Scientists May Have Found a New Achilles' Heel for Hard-to-Starve Pancreatic Cancer Cells
Grantee: Nada Kalaany, PhD
Institution: Boston Children’s Hospital
Area of Focus: Tumor Biology and Genomics
Grant Term: 7/1/2017-6/30/2021
"The results of our study are exciting because they reveal how cancer cells manage to aggressively grow within a seemingly hostile, nutrient-deprived environment—a puzzling characteristic of pancreatic tumors.
"We identified glutamine synthetase as a key player and a potentially targetable dependency in the nutrient-deprived—and likely most aggressive—cancer-cell clusters within the pancreatic tumor. It’s possible that this target is also relevant to cancers of other tissues.
“It was most exciting to us to find out that the adaptation of pancreatic cancer cells to nutrient-deprivation is reversible, highlighting their nongenetic metabolic flexibility. We also revealed a weakness and potential target for a new drug that doctors may be able to use with patients in the future."
The Challenge: Like all cells in the body, cancer cells need nutrients to grow.

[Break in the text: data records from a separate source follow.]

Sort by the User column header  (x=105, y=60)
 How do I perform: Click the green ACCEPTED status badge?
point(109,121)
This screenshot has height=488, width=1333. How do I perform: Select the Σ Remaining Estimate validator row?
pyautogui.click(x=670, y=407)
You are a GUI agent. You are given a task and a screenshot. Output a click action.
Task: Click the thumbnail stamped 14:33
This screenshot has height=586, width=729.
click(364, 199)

One of the most important nutrients is glutamine, an amino acid used to build proteins. Glutamine is the second most abundant nutrient in the blood, after glucose (a type of sugar).
Without glutamine, cancer cells would stop growing and eventually die. Because of this, for years, many scientists have considered glutamine as cancer’s Achilles' heel and have been looking for a way to cut off cancer cells’ access to it.

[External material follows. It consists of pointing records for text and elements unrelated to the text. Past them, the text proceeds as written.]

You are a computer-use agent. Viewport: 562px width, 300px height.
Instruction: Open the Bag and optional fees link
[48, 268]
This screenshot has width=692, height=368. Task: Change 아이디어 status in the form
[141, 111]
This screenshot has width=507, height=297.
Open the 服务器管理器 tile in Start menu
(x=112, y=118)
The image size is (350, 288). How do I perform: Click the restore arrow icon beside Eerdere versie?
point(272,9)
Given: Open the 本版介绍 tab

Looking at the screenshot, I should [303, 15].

But even when glutamine levels appear to be low, some cancer cells continue to grow. How? Scientists are learning that cancer cells adapt, or reprogram, their metabolism to supplement their glutamine supply.
The Research: Pancreatic cancer is a type of cancer that thrives in a harsh, nutrient-deprived setting. Its cells grow encapsulated in a dense, mesh-like network made of secreted proteins and other non-cancer cells, restricting blood flow, and hence, the cancer’s access to nutrients. Yet, somehow, cancer cells are still able to grow and spread.

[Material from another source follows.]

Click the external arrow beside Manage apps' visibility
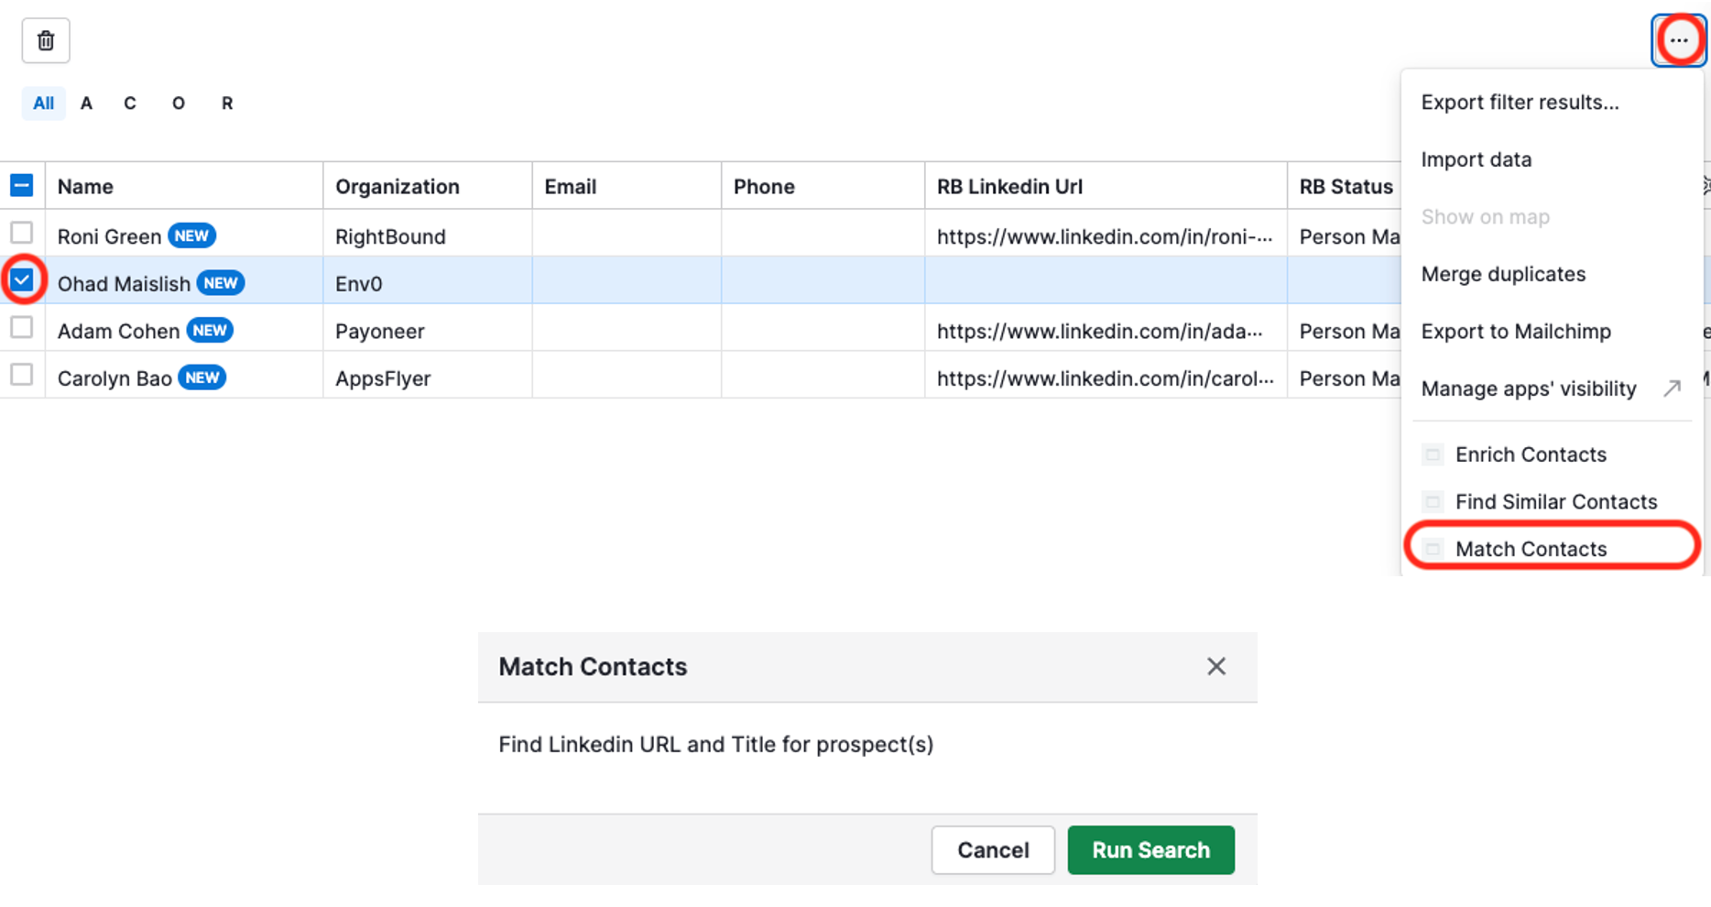Viewport: 1711px width, 907px height. click(x=1672, y=388)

Earlier studies showed that when pancreatic cancer cells were deprived of either glucose or glutamine, the cells become more dependent on the non-depleted nutrient—managing to still generate the energy and building blocks they needed to grow.
“Our study is novel,” said American Cancer Society (ACS) grantee, Nada Kalaany, PhD, “because we aimed to deprive pancreatic cancer cells of both of their preferred nutrients.” This created a condition that more closely mimicked the environment of pancreatic cancer cells in the body, she explained. “Doing that helped us identify how cells were able to aggressively grow, despite starvation.”
Kalaany and her research team reported their findings about how pancreatic cancer cells do this in a recently published study in Cell Biology.
They found that without glucose and glutamine, the vast majority of pancreatic cancer cells died. However, those that survived, adapted. As they were adapting, they became able to “turn on” the production of glutamine synthetase and prevent it from being broken down. (Glutamine synthetase is the enzyme involved with the production of glutamine in nutrient-deprived cancer cells.)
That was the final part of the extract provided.